Another noteworthy aspect of some of the Line Islands is their unusual physical geography. This is particularly so in the case of Teraina or Washington Island, which was settled after WWII and now has some 1,700 inhabitants. Although Teraina is a coral atoll, its central lagoon has been cut off from the ocean and now forms a (mostly) freshwater lake and series of bogs. (A somewhat similar situation is encountered in the Polynesian Outlier of Rennell Island.) Abundant fresh water is available because Teraina is located to the north of the dry zone that encompasses most of the Line Islands. As a result, it receives abundant rainfall. The Wikipedia description of its physical geography is worth noting:
[Teraina] is a raised coral atoll, but it has not filled up with sand and soil, yet still retains a significant remnant of the former lagoon. The lake, however, is only just barely perceptibly brackish, as its only significant source is the plentiful rain. The lake is only a few feet (around 1–2 meters) deep for the most part, though the supposed maximum depth is nearly 10 meters (33 feet). …

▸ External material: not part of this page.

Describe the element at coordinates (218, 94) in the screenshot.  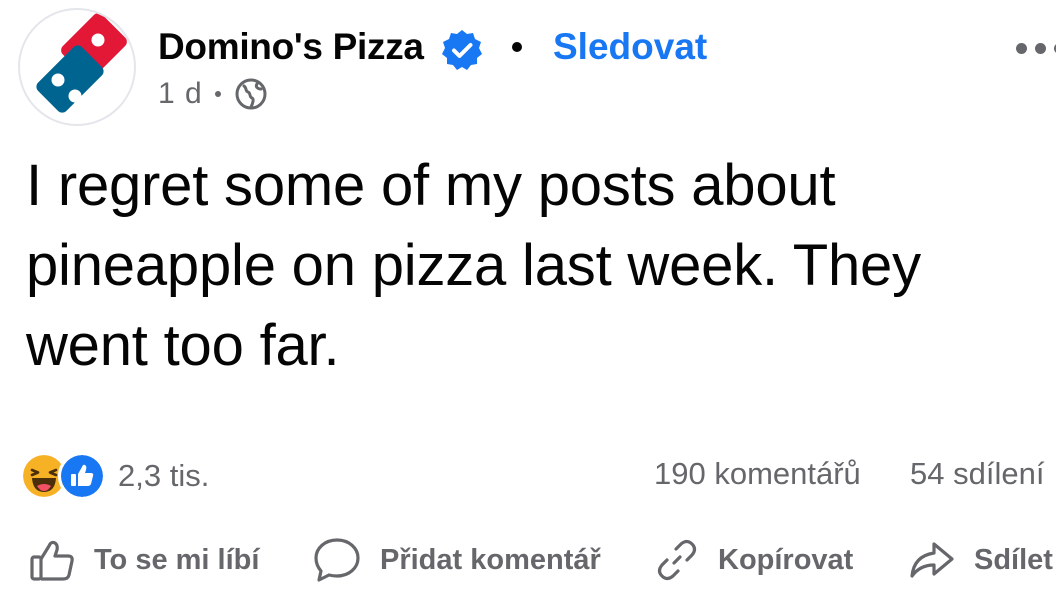
I see `meta-separator-dot` at that location.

The western inland is made up by peat bog, which is still flooded much after heavy rains, and constitutes infilled former lakebed. It is not clear in what way the western lake or lakes – there are now 2 main areas of bogland, which may correspond to former lake basins – were connected to the remaining waterbody. One bog is immediately adjacent to the lake’s western end, the other is halfway between that and the island’s NW tip. Canals have been cut into the bogs, for punting, rowing and motor boats transporting people and produce. There is some removal of peat and sediments to stem the lake’s ongoing infilling; in addition it seems that in recent times, the lake’s level is slowly rising again so that the eastern bog’s area has receded somewhat. The peat reaches thicknesses of about 1-1.5 meters (some 3–5 ft), much of which is located above sea level.

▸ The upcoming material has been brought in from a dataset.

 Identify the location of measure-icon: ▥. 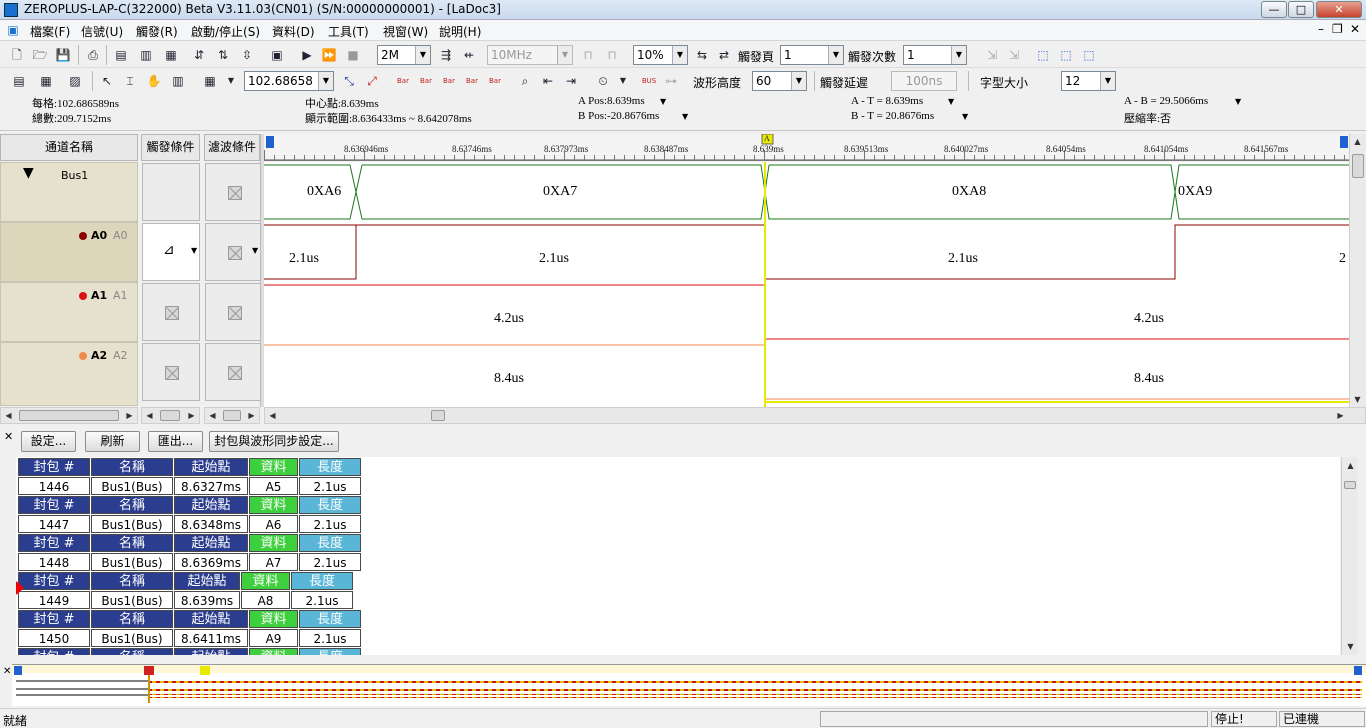
(178, 81).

As a final note on these islands, the International Date Line was given a major adjustment in 1994 so as to place all of Kiribati on the western side of the line. As a result, its uninhabited Caroline Island (not to be confused with the Caroline Islands of the Federated States of Micronesia) is now, in terms of time, the “easternmost” land on Earth. As explained yet again in the Wikipedia:
Caroline Island now is at the same time as the Hawaiian Islands (Hawaii-Aleutian Standard Time Zone), but one day ahead. This move made Caroline Island both the easternmost land in the earliest time zone (by some definitions, the easternmost point on Earth), and one of the first points of land which would see sunrise on January 1, 2000 — at 5:43 a.m., as measured by local time.
The stated reason for the move was a campaign promise of Kiribati President Teburoro Tito to eliminate the confusion of Kiribati straddling the Date Line and therefore being constantly in two different days. However, Kiribati officials were not reluctant to attempt to capitalize on the nation’s new status as owners of the first land to see sunrise in 2000. Other Pacific nations, including Tonga and New Zealand’s Chatham Islands, protested the move, objecting that it infringed on their claims to be the first land to see dawn in the year 2000.
In 1999, in order to further capitalize upon the massive public interest in celebrations marking the arrival of the year 2000, Caroline Island was officially renamed Millennium Island. Although uninhabited, a special celebration was held on the island, featuring performances by Kiribati native entertainers and attended by Kiribati president Tito. Over 70 Kiribati singers and dancers traveled to Caroline from the capital Tarawa, accompanied by approximately 25 journalists. The celebration, broadcast by satellite worldwide, had an estimated audience of up to one billion viewers.
Caroline island is also noted for its nearly pristine ecological conditions, and for its “incredible density of Tridacna, the colorful giant clams.”
*Strictly speaking, Micronesia as a whole, unlike Polynesia, does not form a clear-cut cultural-linguistic category, as the languages of Palau, Guam, and the Northern Mariana Islands, which are geographically classified as parts of Micronesia, do not belong to the Micronesian family.